0

I have a project about database tables. I have to figure out which table is related to the others. For example; In my database, I have two tables. One of them's name is 'product' and another one's name is DimProduct. These are related to each other. I used an algorithm. It detects containment relationships.

Here comes my problem. I have a table name 'products' because of 's' the algorithm is not working. I need another way to find these tables' base nouns. What should I do? Are there any NLP library in python or any function to find noun?

3 Different Table Names About Products

samitugal
  • 5
  • 4
  • 1
    Surely you'd want to do this by looking at the foreign keys of the database table, right? Is NLP really the easiest path here? – Nick ODell Oct 14 '22 at 17:44
  • Actually, I thought about it but I want to find the relation between different databases' tables. As an example, I have a database called Market Which has a productDim table, and I have another database called BikeStore. It also has a product table. These tables' context are the same but they are not sharing a foreign key. – samitugal Oct 14 '22 at 18:38
  • You could try LCS, longest common substring, which is a pretty simple algorithm for checking the similarity of two strings. – Nick ODell Oct 14 '22 at 18:42
  • But how can I detect whether these common substrings are meaningful? – samitugal Oct 15 '22 at 09:54
  • By length of substring relative to length of the two original strings. – Nick ODell Oct 15 '22 at 16:47

1 Answers1

0

I'll try and answer the question, although strictly speaking, you should probably re-structure your database and relationships to a more suitable schema, incorporating the relationships within tables, rather than using the table name. For "base nouns", there are several things you can try:

  • To split up the words, I'll refer you to this answer. However, given that you have an algorithm that is having trouble with "Product" vs "Products", I will assume you can already isolated "Product" from "DimProduct".
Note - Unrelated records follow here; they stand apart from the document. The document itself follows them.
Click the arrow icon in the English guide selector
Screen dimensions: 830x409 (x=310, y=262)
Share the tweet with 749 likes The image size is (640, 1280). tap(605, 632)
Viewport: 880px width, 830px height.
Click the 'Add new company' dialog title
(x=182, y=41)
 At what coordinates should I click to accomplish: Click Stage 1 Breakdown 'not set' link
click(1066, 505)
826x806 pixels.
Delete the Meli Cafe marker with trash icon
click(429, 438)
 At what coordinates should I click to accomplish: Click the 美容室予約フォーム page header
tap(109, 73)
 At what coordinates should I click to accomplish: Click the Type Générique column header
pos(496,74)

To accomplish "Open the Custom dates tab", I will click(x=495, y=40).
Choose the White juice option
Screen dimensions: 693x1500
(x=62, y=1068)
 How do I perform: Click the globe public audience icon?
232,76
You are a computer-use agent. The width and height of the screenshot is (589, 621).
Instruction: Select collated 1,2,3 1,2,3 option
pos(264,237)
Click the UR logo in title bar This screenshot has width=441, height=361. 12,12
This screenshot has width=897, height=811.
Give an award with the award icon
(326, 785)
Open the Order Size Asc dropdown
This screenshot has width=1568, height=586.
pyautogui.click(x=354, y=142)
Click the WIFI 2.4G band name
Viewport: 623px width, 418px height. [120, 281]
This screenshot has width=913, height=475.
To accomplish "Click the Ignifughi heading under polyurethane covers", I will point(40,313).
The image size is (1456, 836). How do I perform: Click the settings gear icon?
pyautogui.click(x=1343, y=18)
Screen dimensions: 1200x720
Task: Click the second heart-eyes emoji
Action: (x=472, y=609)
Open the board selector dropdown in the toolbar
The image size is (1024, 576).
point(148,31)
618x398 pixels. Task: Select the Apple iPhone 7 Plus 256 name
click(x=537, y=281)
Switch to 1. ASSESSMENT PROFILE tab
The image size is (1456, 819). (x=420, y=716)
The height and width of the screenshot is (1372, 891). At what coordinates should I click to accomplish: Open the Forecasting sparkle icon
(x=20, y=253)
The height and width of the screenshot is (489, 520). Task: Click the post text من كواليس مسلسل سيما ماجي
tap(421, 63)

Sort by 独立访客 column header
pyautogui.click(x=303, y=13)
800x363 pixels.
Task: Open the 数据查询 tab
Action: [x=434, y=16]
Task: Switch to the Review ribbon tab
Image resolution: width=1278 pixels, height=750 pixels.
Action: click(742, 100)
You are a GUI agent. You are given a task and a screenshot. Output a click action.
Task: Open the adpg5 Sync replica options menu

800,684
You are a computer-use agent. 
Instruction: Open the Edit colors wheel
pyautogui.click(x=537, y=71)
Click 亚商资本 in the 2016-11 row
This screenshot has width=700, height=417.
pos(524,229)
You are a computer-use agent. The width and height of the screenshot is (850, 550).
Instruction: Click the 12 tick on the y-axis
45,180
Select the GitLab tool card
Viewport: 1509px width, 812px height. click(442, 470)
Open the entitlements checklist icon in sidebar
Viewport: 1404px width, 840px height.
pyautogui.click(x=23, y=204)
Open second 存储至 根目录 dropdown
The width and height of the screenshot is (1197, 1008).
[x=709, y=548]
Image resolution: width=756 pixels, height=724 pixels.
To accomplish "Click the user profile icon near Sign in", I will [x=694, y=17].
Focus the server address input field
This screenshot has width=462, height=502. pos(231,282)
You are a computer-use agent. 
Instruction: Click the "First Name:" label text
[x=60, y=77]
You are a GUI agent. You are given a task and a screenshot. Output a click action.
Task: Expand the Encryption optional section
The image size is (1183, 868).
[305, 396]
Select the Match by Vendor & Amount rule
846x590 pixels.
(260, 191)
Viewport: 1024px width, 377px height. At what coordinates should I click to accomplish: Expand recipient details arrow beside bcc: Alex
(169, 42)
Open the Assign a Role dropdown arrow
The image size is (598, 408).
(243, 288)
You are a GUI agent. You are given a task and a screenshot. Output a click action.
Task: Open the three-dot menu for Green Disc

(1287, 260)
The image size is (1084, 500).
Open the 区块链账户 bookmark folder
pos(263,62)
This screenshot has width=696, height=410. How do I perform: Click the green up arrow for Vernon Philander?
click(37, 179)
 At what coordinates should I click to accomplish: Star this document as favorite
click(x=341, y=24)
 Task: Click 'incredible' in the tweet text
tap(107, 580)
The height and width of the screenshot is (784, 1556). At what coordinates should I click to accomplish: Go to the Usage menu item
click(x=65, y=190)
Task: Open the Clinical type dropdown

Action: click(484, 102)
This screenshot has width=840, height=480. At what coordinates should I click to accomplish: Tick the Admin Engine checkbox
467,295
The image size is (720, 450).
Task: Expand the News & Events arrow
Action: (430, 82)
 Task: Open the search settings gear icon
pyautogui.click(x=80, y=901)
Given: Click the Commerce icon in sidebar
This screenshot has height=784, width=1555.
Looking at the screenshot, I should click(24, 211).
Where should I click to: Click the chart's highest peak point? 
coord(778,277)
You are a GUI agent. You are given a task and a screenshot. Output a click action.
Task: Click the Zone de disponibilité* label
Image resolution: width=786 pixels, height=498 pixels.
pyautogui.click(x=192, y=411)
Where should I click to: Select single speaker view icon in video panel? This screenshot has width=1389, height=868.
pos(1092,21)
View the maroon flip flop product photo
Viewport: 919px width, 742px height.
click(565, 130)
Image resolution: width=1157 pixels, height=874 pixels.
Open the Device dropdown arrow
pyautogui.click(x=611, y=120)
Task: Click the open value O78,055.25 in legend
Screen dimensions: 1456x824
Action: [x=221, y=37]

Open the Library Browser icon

  • To normalize, you can Porter stem each word, and then find the common words between related tables:

    from nltk.stem import *
    stemmer = PorterStemmer()
    stemmer.stem('Product')
    # 'product'
    stemmer.stem('Products')
    # 'product'
  • If Porter stemming is too destructive, or presents duplication, then you can use the inflect library to first check if each word is plural, and then singularize if it is:
    import inflect
    p = inflect.engine()
    p.singular_noun('Product')
    # False
    p.singular_noun('Products')
    # 'Product'
  • Another, more intensive way to find the "base form" of a word would be to use spaCy's Lemmatizer:
    import spacy
    nlp = spacy.load("en_core_web_sm")
    nlp('Product')[0].lemma_
    # 'product'
    nlp('Products')[0].lemma_
    # 'product'

Spacy is one of my favourite NLP tools, and you can use it to do a plethora of things, here are some basic examples to start playing around with. If you are more interested in word similarity, then (for example) Wordnet, Gensim, and Spacy are good starting points, although there are many, many others out there. I hope this helps you a little bit!

Eugene
  • 1,539
  • 12
  • 20